Arap basınının Türkiye muhalifi kısmına bakılırsa, Erdoğan, Katar ile birlikte yeni bir kumar oynuyor. Bu kumarda eğer Erdoğan kazanırsa öncelikle Katar'ın gazı ve malından büyük bir kar elde etmiş olacak. Bunun ötesinde Türkiye'nin askeri varlığı onu bölgedeki en büyük askeri güç olarak Amerika ile muhatap kılıyor, yeni diyalog kanalı açıyor ve eğer Türkler burada kalabilirlerse Körfez'de çok şey değişecek ve bölge ülkeleri başta Amerika olmak üzere pek çok değişik unsurla yüzleşmek durumunda kalacaklar.

Türkiye'nin bu noktadaki askeri varlığı, İran karşısında bir yapılanmada Arap varlığına alternatif teşkil ediyor. Bu durum muhtemelen Suud ve Mısır'ın bu konuda öncü olma dilekleri açısından pek sempatik görülmüyor.

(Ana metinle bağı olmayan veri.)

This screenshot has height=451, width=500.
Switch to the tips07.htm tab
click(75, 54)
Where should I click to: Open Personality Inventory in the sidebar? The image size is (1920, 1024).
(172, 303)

Burada gözden kaçırdıkları husus ise, Türkiye bugün İran ve Suud ile doğrudan olumlu diplomasi ve diyalog içinde bir ülke olduğudur.  Her halükarda Türklerin bölgede askeri bir güç olarak belirmesi belli ki birilerinin canını sıkıyor. Arap basınındaki muhalif düşüncelerden bunu okumak mümkün en azından. Türk askerinin Katar'dan çekilmesini isteyenlerin veya onlara bunu istetenlerin belli ki yama isim olarak Ortadoğu dedikleri bizim mihver ve mihenk coğrafyamız demeyi tercih ettiğimiz yerde derin hesapları var.

Muhalif yazılara yansıyan en gülümsetici yaklaşımlardan birisi ise Katar'a abluka uygulayan devletlerin Türkiye'nin İslam Alemi'nin lideri olması gibi bir felakete izin vermeyeceklerine dair. Mısır ve Suud'un olduğu yerde hem de. Türkiye'nin böyle rüyalar gördüğünü ileri sürmeleri hem bazı küresel alarm düğmelerine basmak, hem bölgedeki Arap damarını kaşımak, hem de böyle bir hayalin kâbusundan bir an evvel uyanmak gibi bir psikolojik arka planı taşıyor olmalıdır. Türkofobya'yı devreye sokarak, Arap baharından beri Yeni Osmanlıcılık yaklaşımı ile ötekileştirilmek istenen Türk kavramına dair Arap dünyasında emperyalist dönem sonrası yerleştirilen zehir yeniden bölgeye saçılmak isteniyor olabilir.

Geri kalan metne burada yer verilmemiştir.